== Excerpted passage

IBM Partners With Mayo Clinic

  • 28 March 2002

IBM Partners With Mayo Clinic

IBM and the US Mayo Clinic have announced an agreement to jointly develop an information system designed integrate patient records and give Mayo Clinic investigators access to information that can help them more rapidly carry out clinical research and support clinical decisions.

When completed the system should help investigators understand illnesses on a molecular level and support improved treatment decisions.

The system will enable the Mayo Clinic’s medical staff to pull together a wealth of medical data to support medical treatments, including genomic information from public and private databases and retrospective studies of millions of archived records collected from consenting patients.

During the first phase of development, due to be completed by the middle of 2002, the database system will be populated with archival data that can immediately support research, including epidemiological studies.

The goal of subsequent phases will be to bring in aggregate patient genomic information, as well as proteomic data and research information, from a variety of databases.

"Our goal is to help Mayo Clinic quicken the pace of clinical research and positively impact the treatment of patients at the world’s largest private health care organisation," said Dr Jeff Augen, director of strategy, IBM Life Sciences.

The system will help investigators identify research participants that meet precise clinical trial criteria. It will also help investigators conduct large-scale clinical research across a broad range of diseases, complex diagnoses and treatment categories.

Dr Piet de Groen, the Mayo project director of the collaboration and consultant, Mayo Clinic Division of Gastroenterology and Hepatology, said: "When completed, this new system will immediately benefit our research activities by providing investigators with rapid access to clinical data for use in ongoing research activities."

IBM has developed new data warehousing technologies to address Mayo Clinic’s unique requirements for patient confidentiality, structuring and querying heterogeneous medical records.

The system is being designed to provide links to other public and private data sources using IBM’s DiscoveryLink data integration software.

====
== Record set

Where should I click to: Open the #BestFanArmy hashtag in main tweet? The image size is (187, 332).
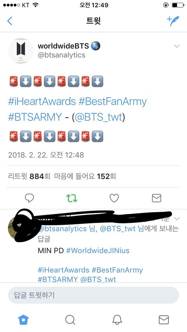coord(113,101)
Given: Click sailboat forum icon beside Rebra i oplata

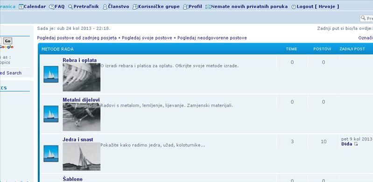Looking at the screenshot, I should click(51, 74).
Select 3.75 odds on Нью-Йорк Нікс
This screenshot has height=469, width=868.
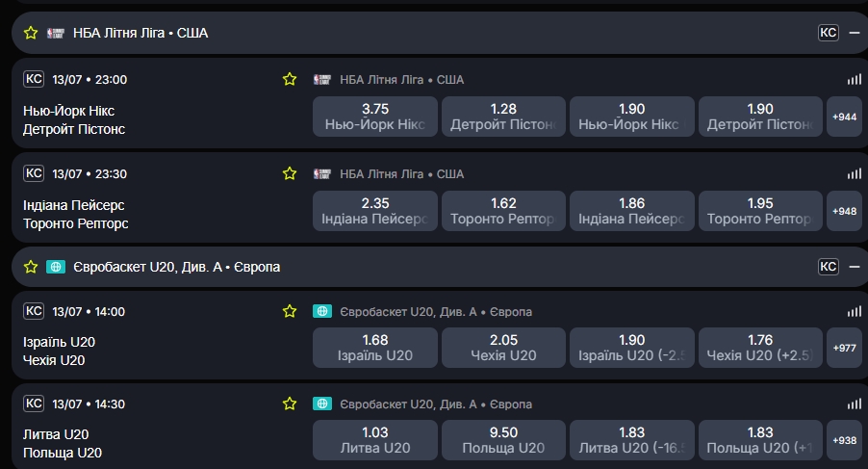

====

> [Required actions]:
a. Decide whether each statement agrees with the IBM and Mayo Clinic article: (i) the first phase of development is due to be finished by the middle of 2002; (ii) Dr Jeff Augen is the Mayo project director of the collaboration; (iii) the system will link to other data sources through IBM's DiscoveryLink software. For each statement, answer yes or no and quote the words of the article that decide it.
b. According to the IBM and Mayo Clinic article, what did IBM develop to meet Mayo Clinic's requirements for patient confidentiality?
c. Reproduce the IBM and Mayo Clinic article word for word from "The goal of" to "variety of databases.".
The rows have no connection to the IBM and Mayo Clinic article.

> [Responses by task]:
a.
(i) Yes: "During the first phase of development, due to be completed by the middle of 2002"
(ii) No: "Dr Piet de Groen, the Mayo project director of the collaboration and consultant" and "said Dr Jeff Augen, director of strategy, IBM Life Sciences"
(iii) Yes: "The system is being designed to provide links to other public and private data sources using IBM’s DiscoveryLink data integration software."

b. New data warehousing technologies.

c.
The goal of subsequent phases will be to bring in aggregate patient genomic information, as well as proteomic data and research information, from a variety of databases.